I thought Sean would love it here. Relaxed and carefree, I suspect he could have gotten along pretty well, at least for a while. The geographic cure can work, sometimes for a week, sometimes for years. Usually, though life and it’s complications catch up.
I once worked with a physician in New York, who after struggling with personal issues, made it to Vieques. He tended bar and made a new beginning. Life caught up with him there as well, his adventures now the subject of a book (autobiography)
One morning, our little gang (Mom, Dawn, niece and I) arrived at a remote beach. You have to travel a pretty challenging road, with a four- wheel drive to get to Navio beach. It is one of our favorites. An exposed beach, plenty of surf and caves to explore. One time, we met a young man, doing yoga on the beach. His beat- up van was nearby, likely his camp for the night. He was getting ready for the day, yoga and a swim. He had long hair, no clothing on, and seemed very relaxed and happy. My Mom said, “Wow, he is a great swimmer”. My sister and I looked at each other, smiled and thought “Sean”.

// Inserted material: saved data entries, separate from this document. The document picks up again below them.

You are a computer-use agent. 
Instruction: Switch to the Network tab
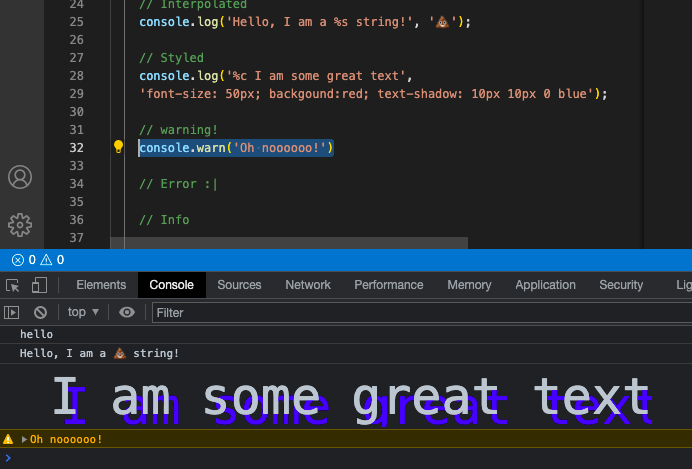tap(308, 285)
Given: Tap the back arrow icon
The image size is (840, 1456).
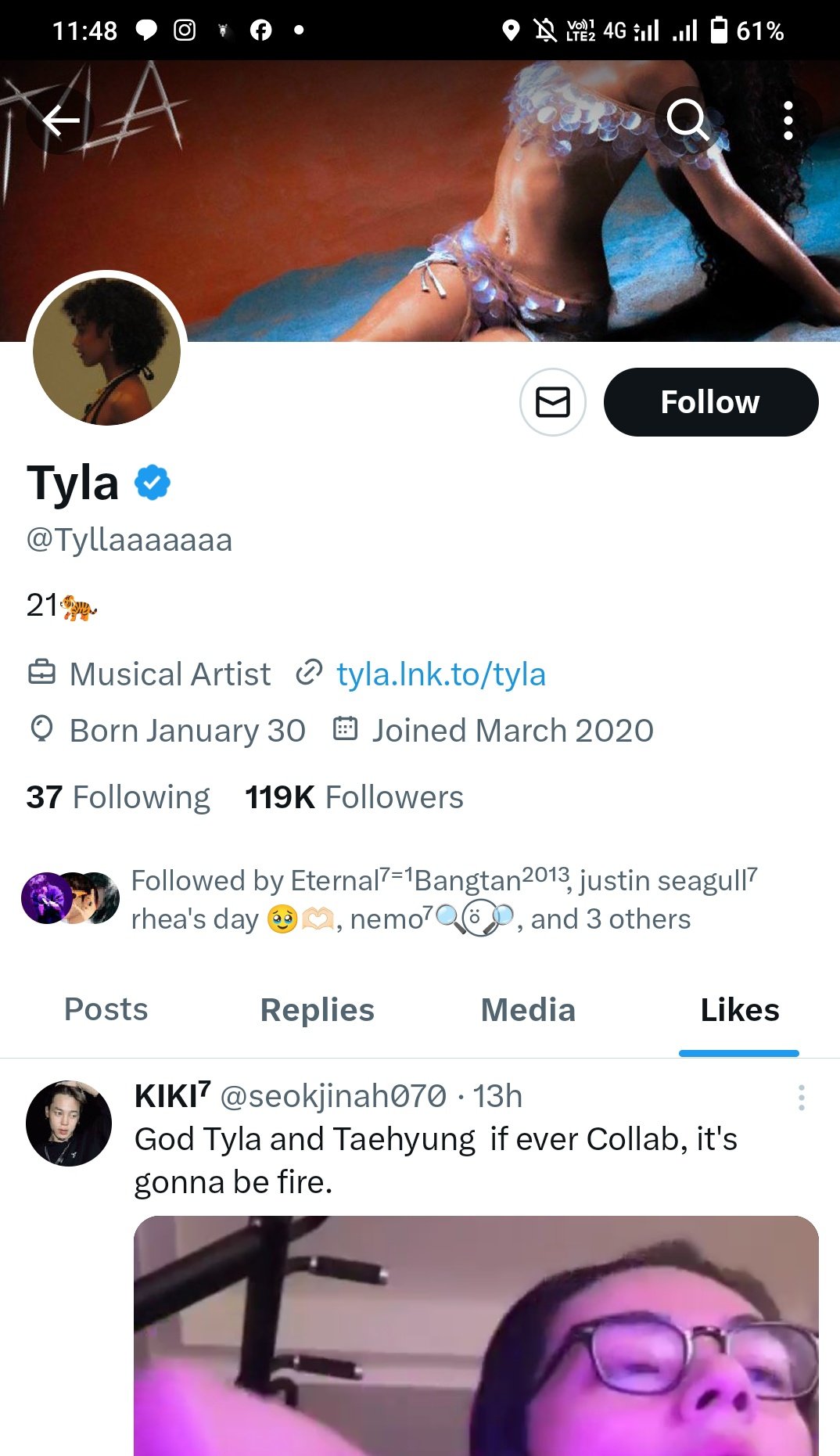Looking at the screenshot, I should (61, 120).
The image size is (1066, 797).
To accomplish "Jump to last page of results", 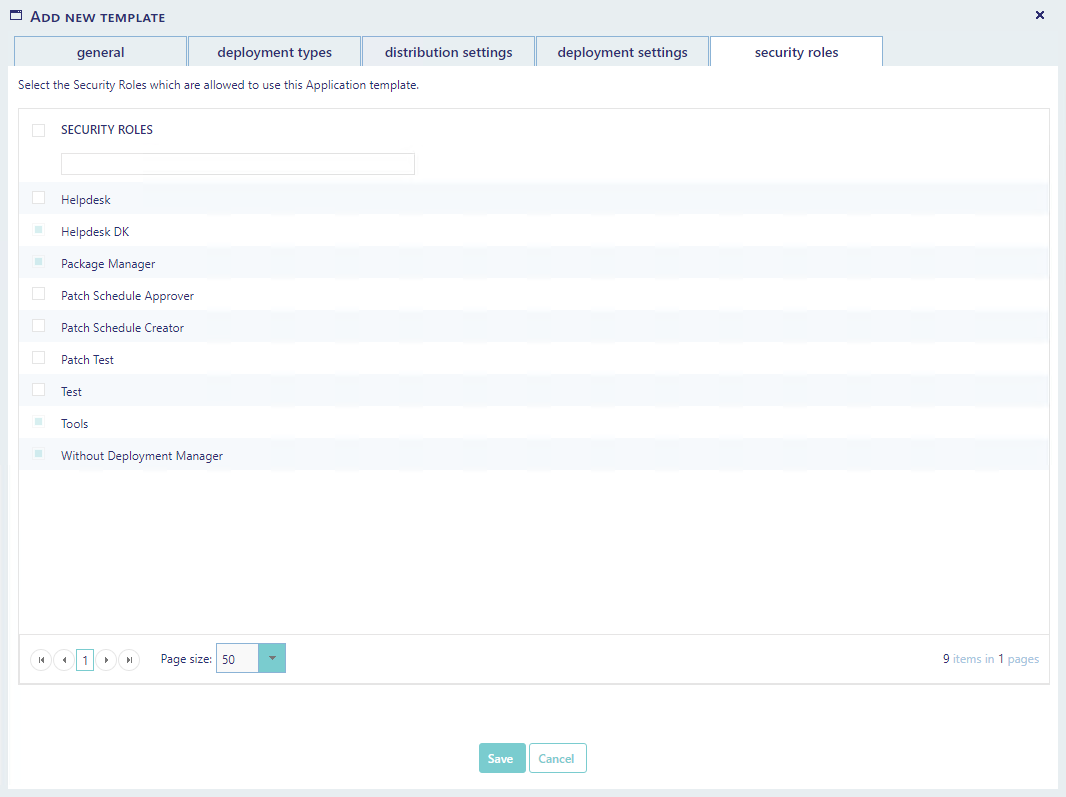I will point(129,660).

I didn’t want to bring Sean to Vieques, I thought he would be lost forever. A vagabond for good. I knew the medical facilities weren’t great, especially the mental health care. Sean spoke some Spanish, maybe enough to get around, I don’t know.
The idea of him being lost was terrifying. It was something I worked through in therapy, I could cope with him being out of contact with our family, if I knew he was well. I knew some people with substance use and mental health struggles needed to be away from their family of origin to become well. A chance to find a chosen family. It certainly was preferable to an overdose death.
So Sean lives on, in our hearts and minds, and in some, their real-life organs (his heart, liver and kidneys). A vagabond forever.